That is not to say that a barrister should not prepare witnesses by, for example, simulating the giving of evidence or cross-examination. Such practices allow lay witnesses to become used to the forensic environment and enhance their ability to give evidence in a way which assists the court. Although examining the question in the civil context, Ipp J considered that there was “nothing improper in preparing witnesses this way. It is indeed desirable for lawyers to prepare witnesses, particularly those who give lengthy or complex evidence, for trial.”[2]
Indeed, a barrister would be derelict in his or her duty to the client if they failed to take advantage of the opportunity to gauge how a witness will respond in court, and to identify aspects of the evidence which require clarification.
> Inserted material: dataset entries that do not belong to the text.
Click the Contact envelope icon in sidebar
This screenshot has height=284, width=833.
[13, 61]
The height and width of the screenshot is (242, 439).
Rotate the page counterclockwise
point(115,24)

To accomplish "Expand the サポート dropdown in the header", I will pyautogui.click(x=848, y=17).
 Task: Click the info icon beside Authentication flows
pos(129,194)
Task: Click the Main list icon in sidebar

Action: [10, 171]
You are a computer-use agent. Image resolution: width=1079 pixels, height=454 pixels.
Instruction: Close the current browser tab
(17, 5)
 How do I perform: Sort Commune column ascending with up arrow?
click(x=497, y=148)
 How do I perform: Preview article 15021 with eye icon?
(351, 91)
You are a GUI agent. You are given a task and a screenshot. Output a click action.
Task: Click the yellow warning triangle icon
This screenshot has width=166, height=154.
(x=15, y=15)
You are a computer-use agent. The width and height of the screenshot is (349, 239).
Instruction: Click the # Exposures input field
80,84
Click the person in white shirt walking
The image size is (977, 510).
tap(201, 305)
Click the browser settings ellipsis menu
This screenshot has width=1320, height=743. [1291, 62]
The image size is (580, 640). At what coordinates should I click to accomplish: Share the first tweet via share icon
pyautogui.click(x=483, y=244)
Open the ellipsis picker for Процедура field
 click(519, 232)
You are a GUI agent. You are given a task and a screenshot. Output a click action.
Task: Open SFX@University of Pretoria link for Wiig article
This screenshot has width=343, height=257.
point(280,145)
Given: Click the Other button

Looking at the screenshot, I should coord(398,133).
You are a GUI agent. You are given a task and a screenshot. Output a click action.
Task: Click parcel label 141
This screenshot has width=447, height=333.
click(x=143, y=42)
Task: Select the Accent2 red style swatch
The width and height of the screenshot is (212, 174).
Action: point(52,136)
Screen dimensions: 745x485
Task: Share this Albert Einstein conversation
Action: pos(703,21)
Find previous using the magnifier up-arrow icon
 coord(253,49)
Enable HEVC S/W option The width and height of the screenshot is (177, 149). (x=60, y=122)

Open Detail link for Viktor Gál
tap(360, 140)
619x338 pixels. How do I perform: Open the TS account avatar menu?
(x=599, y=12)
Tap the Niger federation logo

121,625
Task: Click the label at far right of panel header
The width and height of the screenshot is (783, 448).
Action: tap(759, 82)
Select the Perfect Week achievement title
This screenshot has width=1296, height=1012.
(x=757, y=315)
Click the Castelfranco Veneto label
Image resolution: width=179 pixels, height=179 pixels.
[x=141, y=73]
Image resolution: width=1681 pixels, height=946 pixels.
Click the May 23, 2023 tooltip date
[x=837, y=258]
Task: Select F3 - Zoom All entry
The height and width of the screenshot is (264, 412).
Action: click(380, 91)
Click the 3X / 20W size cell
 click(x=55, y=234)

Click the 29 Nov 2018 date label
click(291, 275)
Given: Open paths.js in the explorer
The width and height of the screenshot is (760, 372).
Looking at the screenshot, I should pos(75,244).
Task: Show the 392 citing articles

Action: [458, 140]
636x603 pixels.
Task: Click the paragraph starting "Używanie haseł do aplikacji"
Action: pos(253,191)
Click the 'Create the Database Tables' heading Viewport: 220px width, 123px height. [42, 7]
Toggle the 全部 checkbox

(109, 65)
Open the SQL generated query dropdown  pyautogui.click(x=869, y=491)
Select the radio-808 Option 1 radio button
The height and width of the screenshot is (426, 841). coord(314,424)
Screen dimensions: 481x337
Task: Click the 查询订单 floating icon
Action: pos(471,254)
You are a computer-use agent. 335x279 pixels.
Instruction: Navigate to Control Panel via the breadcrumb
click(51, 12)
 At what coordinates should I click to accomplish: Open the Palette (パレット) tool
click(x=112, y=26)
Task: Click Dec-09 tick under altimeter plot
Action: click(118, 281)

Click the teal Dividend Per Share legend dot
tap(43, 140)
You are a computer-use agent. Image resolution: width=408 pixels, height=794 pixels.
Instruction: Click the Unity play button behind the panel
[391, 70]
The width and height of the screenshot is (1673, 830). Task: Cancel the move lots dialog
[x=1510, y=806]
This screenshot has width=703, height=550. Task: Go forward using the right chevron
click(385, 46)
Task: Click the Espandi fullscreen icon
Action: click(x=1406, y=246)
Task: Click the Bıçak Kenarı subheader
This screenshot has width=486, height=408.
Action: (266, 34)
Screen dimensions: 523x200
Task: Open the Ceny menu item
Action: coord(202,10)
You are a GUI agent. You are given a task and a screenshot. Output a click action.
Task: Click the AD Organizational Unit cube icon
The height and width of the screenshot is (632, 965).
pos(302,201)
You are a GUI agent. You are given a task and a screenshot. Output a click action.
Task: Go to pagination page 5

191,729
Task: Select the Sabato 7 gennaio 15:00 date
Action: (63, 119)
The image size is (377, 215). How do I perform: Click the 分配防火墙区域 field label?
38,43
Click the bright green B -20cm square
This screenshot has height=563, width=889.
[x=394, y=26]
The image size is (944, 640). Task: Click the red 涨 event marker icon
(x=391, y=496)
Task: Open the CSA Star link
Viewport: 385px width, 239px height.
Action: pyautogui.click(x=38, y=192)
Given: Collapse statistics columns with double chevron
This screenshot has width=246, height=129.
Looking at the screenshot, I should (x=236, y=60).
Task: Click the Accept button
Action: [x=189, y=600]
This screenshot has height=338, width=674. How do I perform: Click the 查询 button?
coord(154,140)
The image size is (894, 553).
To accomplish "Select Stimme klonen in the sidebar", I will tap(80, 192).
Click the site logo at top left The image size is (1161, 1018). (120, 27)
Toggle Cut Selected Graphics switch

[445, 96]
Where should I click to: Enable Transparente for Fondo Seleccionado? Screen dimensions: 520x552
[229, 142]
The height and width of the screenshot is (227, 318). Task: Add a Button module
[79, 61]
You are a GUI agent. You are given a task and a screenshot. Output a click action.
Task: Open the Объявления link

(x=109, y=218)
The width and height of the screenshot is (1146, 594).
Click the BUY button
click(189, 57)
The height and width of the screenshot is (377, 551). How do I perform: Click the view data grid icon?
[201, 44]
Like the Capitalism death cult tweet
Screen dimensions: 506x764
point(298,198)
- The concept of coaching a witness is clear enough. In an 1880 New York disciplinary case of In re Eldridge[3] the judge said:
[The lawyer’s] duty is to extract the facts from the witness, not to pour them into him; to learn what the witness does know, not to teach him what he ought to know.
- When considering the permitted professional boundaries involved in lawyers conferencing with any witness, Young J (as his Honour then was) said In Re Equiticorp Finance Ltd; Ex parte Brock:[4]
It is clear that a witness might confer with his or her solicitor or counsel, or the solicitor or counsel for the party calling the witness, and that during such conference the solicitor or counsel concerned may give the witness advice. That advice may certainly include:
(1) advice that the witness should refresh his or her memory from contemporaneous documents;
(2) directing the witness’ mind to the point about which questions may be asked;
(3) giving the witness a sketch of court procedure;
(4) directing the witness’ attention to points in his or her evidence which appear to be contradictory or fantastic;
(5) reminding the witness to bring to court all relevant documents;
(6) advising the witness as to the manner of answering questions (for example, ‘In cross-examination listen to the question, just answer the question asked with as concise an answer as possible’); and
(7) giving advice as to appropriate dress and grooming.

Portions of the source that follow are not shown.